Work required - Rewrite everything from the first line down through the line containing "Action: click(x=1153, y=75)", substituting "interface agent" for each occurrence of "GUI agent" and leaving all else unchanged.

Provided entries -
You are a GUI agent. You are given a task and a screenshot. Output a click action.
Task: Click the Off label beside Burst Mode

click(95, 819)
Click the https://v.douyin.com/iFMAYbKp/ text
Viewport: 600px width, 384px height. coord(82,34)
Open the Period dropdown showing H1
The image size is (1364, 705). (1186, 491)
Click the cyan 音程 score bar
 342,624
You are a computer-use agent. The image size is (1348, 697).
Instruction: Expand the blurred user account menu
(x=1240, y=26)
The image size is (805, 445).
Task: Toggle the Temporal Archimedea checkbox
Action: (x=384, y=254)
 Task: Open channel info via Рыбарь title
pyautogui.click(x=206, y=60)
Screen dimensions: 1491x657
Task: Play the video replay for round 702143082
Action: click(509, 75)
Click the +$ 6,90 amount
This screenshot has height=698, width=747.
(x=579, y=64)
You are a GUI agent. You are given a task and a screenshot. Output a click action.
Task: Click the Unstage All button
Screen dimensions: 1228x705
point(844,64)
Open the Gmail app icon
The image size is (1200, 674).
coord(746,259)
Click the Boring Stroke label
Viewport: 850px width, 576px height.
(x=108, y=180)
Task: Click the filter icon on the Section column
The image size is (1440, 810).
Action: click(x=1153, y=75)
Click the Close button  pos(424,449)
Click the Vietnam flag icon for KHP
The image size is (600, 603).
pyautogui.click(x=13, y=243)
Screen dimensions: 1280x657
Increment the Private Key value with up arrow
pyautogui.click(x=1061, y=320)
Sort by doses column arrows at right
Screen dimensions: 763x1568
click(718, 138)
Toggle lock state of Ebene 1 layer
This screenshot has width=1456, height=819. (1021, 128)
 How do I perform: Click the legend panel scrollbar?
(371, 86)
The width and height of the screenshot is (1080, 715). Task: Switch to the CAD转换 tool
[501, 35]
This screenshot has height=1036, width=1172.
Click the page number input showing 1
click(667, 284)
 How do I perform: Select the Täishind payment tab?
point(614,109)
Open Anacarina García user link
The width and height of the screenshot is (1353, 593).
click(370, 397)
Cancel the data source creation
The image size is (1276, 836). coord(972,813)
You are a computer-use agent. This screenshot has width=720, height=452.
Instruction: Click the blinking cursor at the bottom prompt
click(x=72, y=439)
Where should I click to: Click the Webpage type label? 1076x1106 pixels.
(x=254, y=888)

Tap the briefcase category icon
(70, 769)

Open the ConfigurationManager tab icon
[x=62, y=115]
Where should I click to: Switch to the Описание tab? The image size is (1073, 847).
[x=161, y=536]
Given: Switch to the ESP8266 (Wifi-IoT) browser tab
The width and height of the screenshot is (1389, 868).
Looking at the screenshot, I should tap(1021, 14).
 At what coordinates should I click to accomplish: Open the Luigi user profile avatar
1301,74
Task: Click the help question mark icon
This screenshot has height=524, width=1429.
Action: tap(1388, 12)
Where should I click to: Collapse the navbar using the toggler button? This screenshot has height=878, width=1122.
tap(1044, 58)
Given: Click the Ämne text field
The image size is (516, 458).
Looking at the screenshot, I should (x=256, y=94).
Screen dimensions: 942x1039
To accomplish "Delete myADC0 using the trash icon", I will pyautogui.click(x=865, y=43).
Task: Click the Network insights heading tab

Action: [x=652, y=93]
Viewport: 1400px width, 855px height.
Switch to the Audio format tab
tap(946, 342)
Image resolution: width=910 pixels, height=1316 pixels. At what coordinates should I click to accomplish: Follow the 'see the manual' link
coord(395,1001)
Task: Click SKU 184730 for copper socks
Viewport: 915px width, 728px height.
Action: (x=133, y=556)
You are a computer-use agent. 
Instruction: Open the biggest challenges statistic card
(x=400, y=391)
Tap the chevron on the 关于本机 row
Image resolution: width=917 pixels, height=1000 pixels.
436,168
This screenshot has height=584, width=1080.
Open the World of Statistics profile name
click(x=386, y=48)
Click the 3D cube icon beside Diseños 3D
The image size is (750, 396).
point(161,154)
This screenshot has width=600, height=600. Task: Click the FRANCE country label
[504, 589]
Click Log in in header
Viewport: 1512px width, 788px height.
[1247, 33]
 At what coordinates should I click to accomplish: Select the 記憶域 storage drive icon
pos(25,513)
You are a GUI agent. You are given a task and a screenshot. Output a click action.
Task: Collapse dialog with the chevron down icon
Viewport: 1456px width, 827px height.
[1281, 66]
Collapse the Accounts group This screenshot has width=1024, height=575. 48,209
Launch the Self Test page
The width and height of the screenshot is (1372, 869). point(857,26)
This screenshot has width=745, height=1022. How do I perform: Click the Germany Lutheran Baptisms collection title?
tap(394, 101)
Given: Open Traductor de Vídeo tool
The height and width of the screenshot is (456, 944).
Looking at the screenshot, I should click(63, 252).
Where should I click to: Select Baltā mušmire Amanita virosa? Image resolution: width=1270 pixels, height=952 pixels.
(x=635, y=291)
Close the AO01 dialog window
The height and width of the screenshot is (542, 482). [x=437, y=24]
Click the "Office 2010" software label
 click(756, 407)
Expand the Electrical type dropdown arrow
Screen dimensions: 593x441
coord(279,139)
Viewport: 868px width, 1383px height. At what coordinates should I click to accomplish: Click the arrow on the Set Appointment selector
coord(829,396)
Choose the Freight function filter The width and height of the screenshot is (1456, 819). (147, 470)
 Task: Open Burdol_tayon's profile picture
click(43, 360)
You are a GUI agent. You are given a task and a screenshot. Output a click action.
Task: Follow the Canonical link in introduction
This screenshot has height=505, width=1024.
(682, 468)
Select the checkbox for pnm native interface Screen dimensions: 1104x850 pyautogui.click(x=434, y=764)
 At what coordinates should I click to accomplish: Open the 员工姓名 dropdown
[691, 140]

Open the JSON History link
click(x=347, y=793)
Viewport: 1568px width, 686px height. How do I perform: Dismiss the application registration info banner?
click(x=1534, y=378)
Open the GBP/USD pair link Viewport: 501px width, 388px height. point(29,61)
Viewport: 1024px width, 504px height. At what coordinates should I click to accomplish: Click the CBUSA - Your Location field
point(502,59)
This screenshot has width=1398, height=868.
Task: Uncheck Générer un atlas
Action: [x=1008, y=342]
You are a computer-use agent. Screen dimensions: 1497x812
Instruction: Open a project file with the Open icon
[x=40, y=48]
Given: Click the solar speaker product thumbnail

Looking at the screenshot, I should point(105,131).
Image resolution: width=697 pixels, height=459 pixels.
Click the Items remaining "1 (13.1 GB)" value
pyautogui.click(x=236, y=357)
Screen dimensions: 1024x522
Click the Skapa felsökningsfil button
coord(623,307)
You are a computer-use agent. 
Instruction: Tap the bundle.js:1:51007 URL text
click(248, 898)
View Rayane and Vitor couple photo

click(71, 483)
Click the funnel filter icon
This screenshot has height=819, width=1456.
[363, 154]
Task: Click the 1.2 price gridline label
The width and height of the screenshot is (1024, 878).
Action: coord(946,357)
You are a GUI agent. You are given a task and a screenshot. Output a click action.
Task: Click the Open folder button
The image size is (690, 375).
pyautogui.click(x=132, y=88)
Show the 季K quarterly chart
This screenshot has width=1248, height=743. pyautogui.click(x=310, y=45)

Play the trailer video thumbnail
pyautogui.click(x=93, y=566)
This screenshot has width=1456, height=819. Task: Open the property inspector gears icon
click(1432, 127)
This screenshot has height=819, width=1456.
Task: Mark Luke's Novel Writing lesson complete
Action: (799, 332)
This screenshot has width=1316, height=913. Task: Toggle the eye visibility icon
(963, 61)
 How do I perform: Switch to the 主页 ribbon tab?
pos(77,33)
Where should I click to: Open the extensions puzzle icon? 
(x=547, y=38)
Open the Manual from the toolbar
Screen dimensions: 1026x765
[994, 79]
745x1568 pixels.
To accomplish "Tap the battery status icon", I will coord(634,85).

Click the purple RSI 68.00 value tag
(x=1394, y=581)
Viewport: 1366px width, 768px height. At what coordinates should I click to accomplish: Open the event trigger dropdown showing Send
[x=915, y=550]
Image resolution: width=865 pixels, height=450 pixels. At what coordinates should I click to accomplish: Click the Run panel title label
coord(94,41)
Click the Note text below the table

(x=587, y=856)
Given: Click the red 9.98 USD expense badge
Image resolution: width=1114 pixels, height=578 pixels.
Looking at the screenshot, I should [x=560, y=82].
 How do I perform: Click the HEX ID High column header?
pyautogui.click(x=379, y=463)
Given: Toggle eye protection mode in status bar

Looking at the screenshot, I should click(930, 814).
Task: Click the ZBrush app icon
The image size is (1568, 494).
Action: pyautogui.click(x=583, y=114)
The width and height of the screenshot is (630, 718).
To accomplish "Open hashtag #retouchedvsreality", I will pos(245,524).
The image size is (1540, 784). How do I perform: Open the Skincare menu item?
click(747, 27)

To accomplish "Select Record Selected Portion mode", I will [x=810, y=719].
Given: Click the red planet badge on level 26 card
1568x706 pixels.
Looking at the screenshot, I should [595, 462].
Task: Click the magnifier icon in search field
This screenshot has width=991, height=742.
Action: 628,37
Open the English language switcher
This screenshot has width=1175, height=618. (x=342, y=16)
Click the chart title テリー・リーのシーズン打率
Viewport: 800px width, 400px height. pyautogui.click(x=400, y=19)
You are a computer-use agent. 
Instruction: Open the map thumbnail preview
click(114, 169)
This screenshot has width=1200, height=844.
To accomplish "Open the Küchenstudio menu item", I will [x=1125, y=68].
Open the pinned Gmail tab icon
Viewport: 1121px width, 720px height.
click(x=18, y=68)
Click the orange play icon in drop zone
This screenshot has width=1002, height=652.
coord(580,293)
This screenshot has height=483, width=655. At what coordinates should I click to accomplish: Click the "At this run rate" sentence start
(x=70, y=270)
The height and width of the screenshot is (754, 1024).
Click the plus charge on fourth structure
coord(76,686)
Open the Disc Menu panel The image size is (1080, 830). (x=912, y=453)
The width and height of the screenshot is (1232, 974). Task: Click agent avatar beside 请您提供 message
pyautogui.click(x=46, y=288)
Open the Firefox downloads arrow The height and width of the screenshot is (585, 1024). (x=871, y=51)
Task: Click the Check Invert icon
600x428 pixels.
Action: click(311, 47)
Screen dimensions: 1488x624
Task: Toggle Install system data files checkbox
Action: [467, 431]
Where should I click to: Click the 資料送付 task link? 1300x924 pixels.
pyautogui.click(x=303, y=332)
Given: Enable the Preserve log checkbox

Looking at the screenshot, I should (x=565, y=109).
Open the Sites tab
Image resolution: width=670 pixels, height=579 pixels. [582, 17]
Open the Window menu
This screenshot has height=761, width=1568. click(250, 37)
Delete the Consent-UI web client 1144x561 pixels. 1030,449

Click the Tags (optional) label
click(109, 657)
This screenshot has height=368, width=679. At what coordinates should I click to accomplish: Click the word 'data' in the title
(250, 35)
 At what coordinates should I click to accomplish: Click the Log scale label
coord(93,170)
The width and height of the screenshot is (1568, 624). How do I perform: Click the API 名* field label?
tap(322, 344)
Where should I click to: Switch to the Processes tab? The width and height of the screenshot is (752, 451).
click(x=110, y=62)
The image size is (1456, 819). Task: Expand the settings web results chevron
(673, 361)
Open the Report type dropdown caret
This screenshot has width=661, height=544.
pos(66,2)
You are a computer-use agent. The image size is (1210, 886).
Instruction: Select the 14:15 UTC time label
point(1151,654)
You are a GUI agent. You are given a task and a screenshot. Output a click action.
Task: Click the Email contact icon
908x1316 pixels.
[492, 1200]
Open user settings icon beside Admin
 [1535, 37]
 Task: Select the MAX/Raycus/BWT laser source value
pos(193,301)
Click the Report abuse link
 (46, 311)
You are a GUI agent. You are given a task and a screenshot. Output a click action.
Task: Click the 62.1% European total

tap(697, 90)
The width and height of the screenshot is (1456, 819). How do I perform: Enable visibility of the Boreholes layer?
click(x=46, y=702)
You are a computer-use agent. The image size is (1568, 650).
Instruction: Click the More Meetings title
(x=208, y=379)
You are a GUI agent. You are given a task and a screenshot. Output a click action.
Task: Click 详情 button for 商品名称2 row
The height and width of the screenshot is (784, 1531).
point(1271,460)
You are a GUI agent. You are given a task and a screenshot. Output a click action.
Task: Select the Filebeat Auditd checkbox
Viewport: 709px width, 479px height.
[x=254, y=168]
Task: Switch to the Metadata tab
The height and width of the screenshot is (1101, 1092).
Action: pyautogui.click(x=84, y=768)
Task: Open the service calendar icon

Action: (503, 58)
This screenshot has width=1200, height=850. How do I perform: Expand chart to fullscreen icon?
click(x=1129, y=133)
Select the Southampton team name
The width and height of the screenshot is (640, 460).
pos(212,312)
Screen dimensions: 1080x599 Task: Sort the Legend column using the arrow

Output for this exercise -
You are a interface agent. You are given a task and a screenshot. Output a click action.
Task: Click the Off label beside Burst Mode

click(95, 819)
Click the https://v.douyin.com/iFMAYbKp/ text
Viewport: 600px width, 384px height. coord(82,34)
Open the Period dropdown showing H1
The image size is (1364, 705). (1186, 491)
Click the cyan 音程 score bar
 342,624
You are a computer-use agent. The image size is (1348, 697).
Instruction: Expand the blurred user account menu
(x=1240, y=26)
The image size is (805, 445).
Task: Toggle the Temporal Archimedea checkbox
Action: (x=384, y=254)
 Task: Open channel info via Рыбарь title
pyautogui.click(x=206, y=60)
Screen dimensions: 1491x657
Task: Play the video replay for round 702143082
Action: click(509, 75)
Click the +$ 6,90 amount
This screenshot has height=698, width=747.
(x=579, y=64)
You are a interface agent. You are given a task and a screenshot. Output a click action.
Task: Click the Unstage All button
Screen dimensions: 1228x705
point(844,64)
Open the Gmail app icon
The image size is (1200, 674).
coord(746,259)
Click the Boring Stroke label
Viewport: 850px width, 576px height.
(x=108, y=180)
Task: Click the filter icon on the Section column
The image size is (1440, 810).
Action: click(x=1153, y=75)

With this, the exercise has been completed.